[This is an excerpt from the first in my three-week Sunday School series on the topic of worship. Taught on 12/23/07.]
As we will see over the course of this series, worship describes the entirety of the Christian’s relationship with God. Worship describes the way he views God, the way he interacts with God, the way he lives for God’s glory. Worship is the center of the Christian’s walk. So we must begin by asking the question: What is worship?
More Than Mere Respect
The dictionary does a terrible job defining worship: “to honor, revere, regard with great respect.”
But I honor my parents. I respect my pastor. Worship must mean more than just honor and respect. Let’s look at worship as defined (literally) by Scripture.
In Hebrew there are at least 7 different words for praise and at least 4 words for worship, each reflecting a different form of worship or having a different connotation. These are translated into English in many variations: to bless, to bow down, to sing praises, to shout, to kneel, to praise, to give thanks, etc.
But the word most frequently translated into worship in the English Bible is shachah. Shachah literally means “to depress,” or “to bow/prostrate oneself.” In fact, 1/3 of the time the Hebrew word is translated as bowed down and 2/3 of the time as worship. But there must be more to worship than just the literal act of bowing down and lowering oneself, right? Consider Psalm 95:6, “Come, let us worship (shachah) and bow down (karah).” Is that redundantly saying let us bow down and bow down?
So what are we missing from shachah? Connotation. Shachah, to worship, is a prostration… to render homage. And what is homage? It is to recognize or attest to something’s worth.
Worship Is About Worth
Worth! That’s the key. In fact, our word worship comes from old English weorðscipe, modernly worth-ship. As you know, the suffix -ship means something like “the condition of;” friendship is the condition of being friends, fellowship is the condition of being fellows (that is, being likeminded, as in The Fellowship of the Ring). In the same way, worthship then means “the condition of having worth (or the condition being worthy).” Therefore, to worship means to ascribe worth to something that is conditionally worthy.
Religion and God aside, this is the general definition of worship.
What Is It That You Value?
You are already a worshiper. God has wired us as humans to worship. But what we worship is the question.
Worship is about what we value, cherish, and treasure. “Worship is my response to what matters most to me.” (Rick Gamache) You see, worship happens naturally. Whatever matters to you (whether it is God, money, your job, your family, yourself, or something else), you have placed worth in that, ascribing to it worth… in worth-ship.
A revealing personal question: What brings you the most joy and pleasure? “Pleasure is the measure of our treasure.” (Jon Bloom) What gives you the most pleasure, what you strive after and seek, is what you value most, and what you consider worthy.
Rick Gamache delivered a sermon in which he challenges the listener thusly: follow the pathway of where you spend your energy, money, resources, time, and affections, to a throne.
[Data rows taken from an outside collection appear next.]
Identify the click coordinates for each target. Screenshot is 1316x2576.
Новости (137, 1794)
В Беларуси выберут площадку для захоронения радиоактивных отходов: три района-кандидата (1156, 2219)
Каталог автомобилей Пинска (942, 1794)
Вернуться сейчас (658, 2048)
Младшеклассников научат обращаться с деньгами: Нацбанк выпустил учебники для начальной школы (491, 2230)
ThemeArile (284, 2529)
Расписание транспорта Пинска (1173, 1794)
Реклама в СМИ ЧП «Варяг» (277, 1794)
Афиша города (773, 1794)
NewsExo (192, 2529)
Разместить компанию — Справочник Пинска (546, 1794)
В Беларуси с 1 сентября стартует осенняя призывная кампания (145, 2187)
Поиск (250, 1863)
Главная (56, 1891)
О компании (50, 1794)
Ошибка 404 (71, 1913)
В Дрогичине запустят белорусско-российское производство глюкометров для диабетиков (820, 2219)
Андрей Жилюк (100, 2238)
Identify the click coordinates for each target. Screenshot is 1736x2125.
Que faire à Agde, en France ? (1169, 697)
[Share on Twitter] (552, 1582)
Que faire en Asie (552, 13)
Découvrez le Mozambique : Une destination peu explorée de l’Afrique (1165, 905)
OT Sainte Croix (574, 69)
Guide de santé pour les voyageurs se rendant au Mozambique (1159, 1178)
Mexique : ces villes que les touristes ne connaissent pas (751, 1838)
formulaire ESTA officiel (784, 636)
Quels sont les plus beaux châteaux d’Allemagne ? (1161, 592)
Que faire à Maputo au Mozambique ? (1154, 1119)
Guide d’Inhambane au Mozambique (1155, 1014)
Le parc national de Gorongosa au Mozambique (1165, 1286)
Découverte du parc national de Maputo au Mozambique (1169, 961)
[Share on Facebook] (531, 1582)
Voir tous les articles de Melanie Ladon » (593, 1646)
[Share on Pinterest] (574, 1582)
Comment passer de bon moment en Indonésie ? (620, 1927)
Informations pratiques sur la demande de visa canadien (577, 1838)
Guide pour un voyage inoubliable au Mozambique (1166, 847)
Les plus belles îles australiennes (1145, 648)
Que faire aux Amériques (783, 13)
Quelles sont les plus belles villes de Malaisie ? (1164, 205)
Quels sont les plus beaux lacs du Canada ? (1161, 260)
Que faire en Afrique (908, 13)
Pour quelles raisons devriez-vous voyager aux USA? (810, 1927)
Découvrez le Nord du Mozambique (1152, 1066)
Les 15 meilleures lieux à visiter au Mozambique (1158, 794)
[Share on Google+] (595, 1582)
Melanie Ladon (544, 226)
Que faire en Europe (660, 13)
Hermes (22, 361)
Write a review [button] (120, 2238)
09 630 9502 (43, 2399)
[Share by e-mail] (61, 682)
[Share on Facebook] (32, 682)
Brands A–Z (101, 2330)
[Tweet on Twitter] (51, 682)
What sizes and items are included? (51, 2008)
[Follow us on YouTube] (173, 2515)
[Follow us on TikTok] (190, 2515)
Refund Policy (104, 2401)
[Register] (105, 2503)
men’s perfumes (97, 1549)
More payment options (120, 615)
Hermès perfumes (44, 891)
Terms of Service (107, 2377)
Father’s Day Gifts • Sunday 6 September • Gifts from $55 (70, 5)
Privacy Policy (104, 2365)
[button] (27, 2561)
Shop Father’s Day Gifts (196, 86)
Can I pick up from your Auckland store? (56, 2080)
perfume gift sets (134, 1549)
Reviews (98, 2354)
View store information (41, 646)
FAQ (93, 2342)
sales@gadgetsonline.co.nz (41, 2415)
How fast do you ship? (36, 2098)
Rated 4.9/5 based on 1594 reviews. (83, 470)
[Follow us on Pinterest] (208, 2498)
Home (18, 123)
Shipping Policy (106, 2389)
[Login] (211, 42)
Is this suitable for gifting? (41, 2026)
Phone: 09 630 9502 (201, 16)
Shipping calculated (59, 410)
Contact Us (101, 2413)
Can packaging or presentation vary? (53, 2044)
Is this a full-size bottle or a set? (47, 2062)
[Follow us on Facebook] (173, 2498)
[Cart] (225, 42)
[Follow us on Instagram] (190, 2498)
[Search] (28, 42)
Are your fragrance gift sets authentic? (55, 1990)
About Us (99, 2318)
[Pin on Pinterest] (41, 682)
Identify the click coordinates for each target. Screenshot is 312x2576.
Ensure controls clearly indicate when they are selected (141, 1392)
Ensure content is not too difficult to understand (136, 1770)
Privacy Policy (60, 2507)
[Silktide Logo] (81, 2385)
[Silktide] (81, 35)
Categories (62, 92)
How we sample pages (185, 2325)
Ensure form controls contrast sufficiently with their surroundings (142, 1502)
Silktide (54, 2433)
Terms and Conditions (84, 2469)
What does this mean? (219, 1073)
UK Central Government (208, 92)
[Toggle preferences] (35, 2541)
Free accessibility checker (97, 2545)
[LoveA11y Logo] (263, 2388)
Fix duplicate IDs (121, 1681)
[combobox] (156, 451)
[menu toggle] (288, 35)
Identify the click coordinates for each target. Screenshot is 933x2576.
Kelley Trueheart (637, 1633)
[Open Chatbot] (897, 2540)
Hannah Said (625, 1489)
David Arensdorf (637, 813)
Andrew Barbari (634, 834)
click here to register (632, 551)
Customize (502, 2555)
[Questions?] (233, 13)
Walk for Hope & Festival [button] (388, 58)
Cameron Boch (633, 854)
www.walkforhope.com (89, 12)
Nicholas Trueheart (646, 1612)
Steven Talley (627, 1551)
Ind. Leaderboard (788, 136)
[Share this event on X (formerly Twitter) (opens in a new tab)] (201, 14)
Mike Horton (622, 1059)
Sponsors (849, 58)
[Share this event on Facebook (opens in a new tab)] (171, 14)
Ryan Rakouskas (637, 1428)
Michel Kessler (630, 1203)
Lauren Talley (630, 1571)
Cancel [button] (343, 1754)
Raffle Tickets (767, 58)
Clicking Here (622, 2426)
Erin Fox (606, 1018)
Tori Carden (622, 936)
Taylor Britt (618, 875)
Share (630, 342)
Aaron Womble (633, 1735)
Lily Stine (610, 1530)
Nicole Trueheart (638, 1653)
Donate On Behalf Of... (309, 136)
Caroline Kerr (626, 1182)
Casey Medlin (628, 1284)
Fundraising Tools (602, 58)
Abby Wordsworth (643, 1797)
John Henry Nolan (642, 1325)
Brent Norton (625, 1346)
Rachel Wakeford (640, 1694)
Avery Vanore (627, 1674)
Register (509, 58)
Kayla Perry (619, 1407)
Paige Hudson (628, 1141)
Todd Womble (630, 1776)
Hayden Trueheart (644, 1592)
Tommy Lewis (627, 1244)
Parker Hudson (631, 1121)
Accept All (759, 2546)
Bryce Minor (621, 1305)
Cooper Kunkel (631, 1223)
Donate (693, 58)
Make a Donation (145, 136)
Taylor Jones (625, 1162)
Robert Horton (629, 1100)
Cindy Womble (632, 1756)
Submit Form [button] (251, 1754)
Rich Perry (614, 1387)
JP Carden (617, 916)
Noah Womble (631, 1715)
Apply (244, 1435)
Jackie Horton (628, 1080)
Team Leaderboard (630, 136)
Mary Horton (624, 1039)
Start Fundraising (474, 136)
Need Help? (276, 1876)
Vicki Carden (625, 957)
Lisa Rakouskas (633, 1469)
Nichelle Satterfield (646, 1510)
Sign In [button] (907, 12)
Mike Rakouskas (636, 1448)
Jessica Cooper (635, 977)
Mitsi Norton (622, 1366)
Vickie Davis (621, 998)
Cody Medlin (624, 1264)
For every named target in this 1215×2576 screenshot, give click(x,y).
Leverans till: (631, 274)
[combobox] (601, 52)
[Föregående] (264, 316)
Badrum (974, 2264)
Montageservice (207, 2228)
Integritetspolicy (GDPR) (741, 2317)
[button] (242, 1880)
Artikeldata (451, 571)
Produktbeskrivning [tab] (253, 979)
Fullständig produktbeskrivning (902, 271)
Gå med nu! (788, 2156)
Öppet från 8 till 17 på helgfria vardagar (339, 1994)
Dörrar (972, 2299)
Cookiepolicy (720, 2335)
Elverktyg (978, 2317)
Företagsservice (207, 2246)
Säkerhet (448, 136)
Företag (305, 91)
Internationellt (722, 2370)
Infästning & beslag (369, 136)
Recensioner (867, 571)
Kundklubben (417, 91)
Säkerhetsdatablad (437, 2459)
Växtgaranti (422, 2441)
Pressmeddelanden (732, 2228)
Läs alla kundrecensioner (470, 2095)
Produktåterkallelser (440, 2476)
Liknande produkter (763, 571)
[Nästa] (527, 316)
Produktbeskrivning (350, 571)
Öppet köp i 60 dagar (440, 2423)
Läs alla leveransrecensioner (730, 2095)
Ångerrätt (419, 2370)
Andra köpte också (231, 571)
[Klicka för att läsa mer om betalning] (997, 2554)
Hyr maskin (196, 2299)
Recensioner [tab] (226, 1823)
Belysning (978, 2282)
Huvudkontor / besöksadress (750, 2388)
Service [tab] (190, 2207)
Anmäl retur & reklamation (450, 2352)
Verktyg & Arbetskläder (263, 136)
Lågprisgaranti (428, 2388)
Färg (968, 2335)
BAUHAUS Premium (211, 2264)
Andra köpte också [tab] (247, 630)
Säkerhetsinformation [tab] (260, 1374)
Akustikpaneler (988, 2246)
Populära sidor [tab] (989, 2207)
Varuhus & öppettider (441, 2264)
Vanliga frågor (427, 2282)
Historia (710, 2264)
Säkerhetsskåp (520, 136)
What’s the god on that throne?
We Must Worship That Which Is Truly Worthy
Now, how worthy is that god, really? You see, we can only worship something that has intrinsic worth. If we worship anything that does not have true eternal worth (animals, rocks, trees, idols, grades, jobs, money, loved ones, ourselves), then our worship is false, vain, futile. If I place value/worth in a piece of trash, that’s foolish. We must be careful to ascribe worth only to that which is worthy. On the flip side, to say a bar of gold is worth $0.02 would also be foolish. We must take care to correctly ascribe worth to and worship that which is truly worthy.
And we bring it back to God here. The only thing with true worth, the only Being intrinsically and eternally worthy, is God. God is the only appropriate object of worship because He has supreme infinite worth. In my opinion, the central, pivotal line of Tim Hughes’ contemporary worship hit, “Here I Am to Worship,” is the line “You’re altogether worthy.” Because God is worthy, because He has true worth, he deserves all worship.
Worshiping God as worthy places Him rightly on the throne He deserves. When we say that we exist to worship, we mean that we exist to ascribe worth to God’s glory. Worship is primarily and necessarily about worth. Worship is worthship.